So the New Day gets back in, and they attempt to convince the legends to dance. Foley of course is completely down with this (like Dude Love would pass on such an invite), and Shawn gives in a wiggles a bit (he was a Rocker).
That just leaves the Rattlesnake.
Ok, have to admit, that was pretty great as well.
I mean, that GIF right there has me thinking that inducting this may be wrong, and it being a Gooker award winner is kinda a travesty.
Wait, this thing still has MORE THAN THREE AND A HALF HOURS TO GO????!!!!
Are you freaking kidding me?!!!!
Ok, bring on Ambrose vs. Brock, as we start hitting disaster central.
Look, I like Dean Ambrose, I really do. He’s amusing and generally has really good matches. But anytime he is presented as more than a upper mid card goof, sorry, I just can’t buy the act. I look at him just like Brock does above. Well, except that Brock’s look of mild amusement barely hides a look of “you do realize I can break you in half with the same effort it takes me to brush my teeth.” I don’t have that.
THIS is the guy you’re going to have Brock use up one of his really few annual matches against?? Matches that give him paychecks large enough to buy houses with each one? And after like four of them he can trade in those houses for hotels on Boardwalk?
Anyway, Dean gets a bunch of weapons including a barbed wire bat that he decides to make out with for whatever reason. Eh, he kinda deserved to get the crap beat out of him for being that dumb. A Lesnar F5 ends it all, after the future nemesis of USADA controlled roughly 85 percent of the match. I think Daniel Bryan actually got in more offense on Sheamus at WrestleMania four years earlier.
Meanwhile, two months later, Ambrose would win the WWE Championship, so it was a good thing WWE made him look so strong in front of their biggest audience of the year.
To quote Paul Heyman at ringside, “it’s a long painful night!”
You said it Paul E!
THREE MORE HOURS TO GO!
After too many video packages, we get WWE Hall of Famer Snoop Dogg!
Ok, stop. I need to rant a second here.
Any time I hear someone ask, “Do you think so and so will ever be in the WWE Hall of Fame?”, I nearly blow a gasket. I mean, seriously, this is a Hall of Fame that features Snoop Dogg, Drew Carey, and Vince McMahon Sr’s limo driver.

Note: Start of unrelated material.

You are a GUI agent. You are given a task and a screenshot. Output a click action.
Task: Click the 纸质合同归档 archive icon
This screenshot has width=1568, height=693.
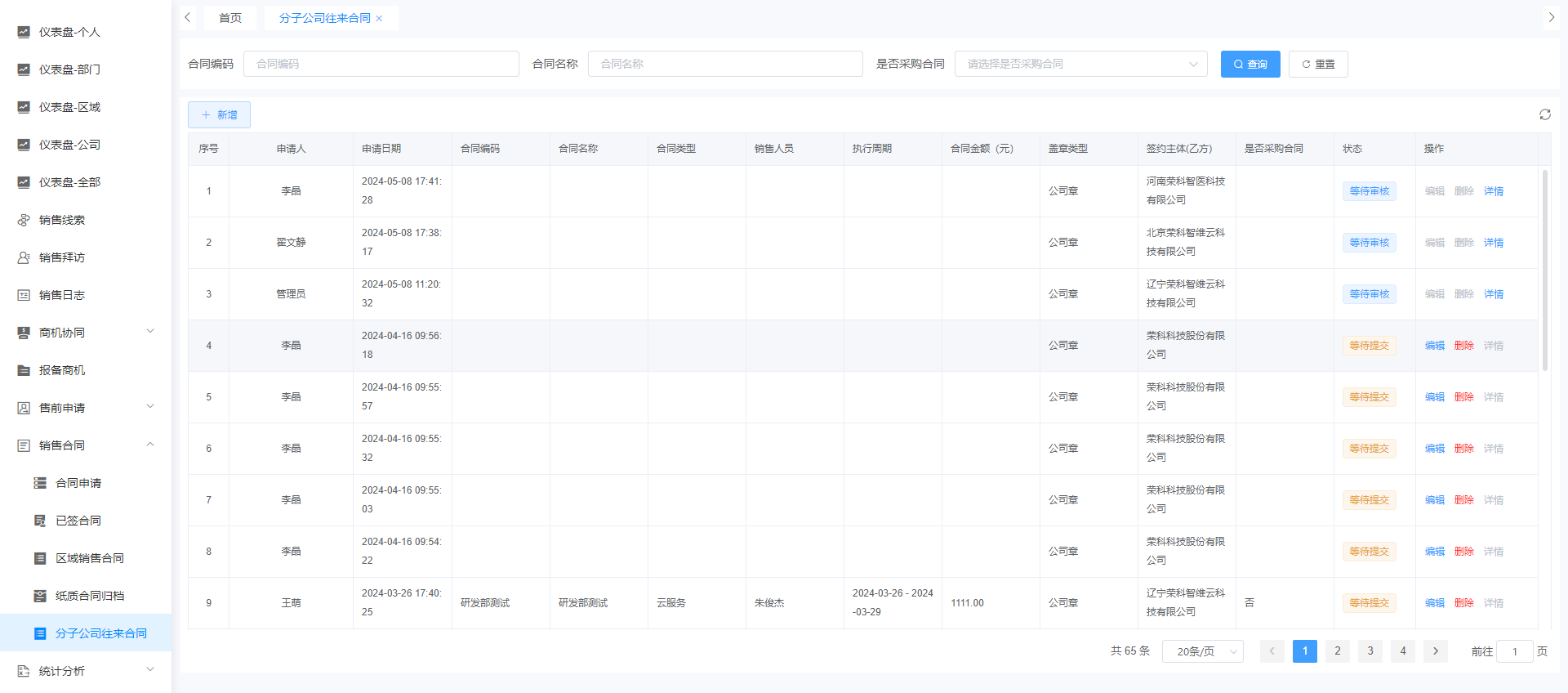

DOES IT REALLY MATTER WHO IS IN IT?????
Snoop sings Sasha Banks’ theme music as “The Boss” makes her way to the ring. I’ve never been the world’s biggest Sasha Banks fan (her sunglasses and ‘boss’ ring look like something that came out of a skill crane at Chuck E. Cheese; also, her giant forehead that kinda/sorta makes her look like Low Ki in an anime wig bothers me), but she was white hot at this time and it was obviously time for her to capture the gold. I mean, you brought out Snoop Dogg (WWE HALL OF FAMER SNOOP DOGG!!!!) to usher in her championship reign, AND you have Becky Lynch in there to take the fall so Charlotte can easily state that she was never beaten by Sasha, thus setting up easy rematches between the two.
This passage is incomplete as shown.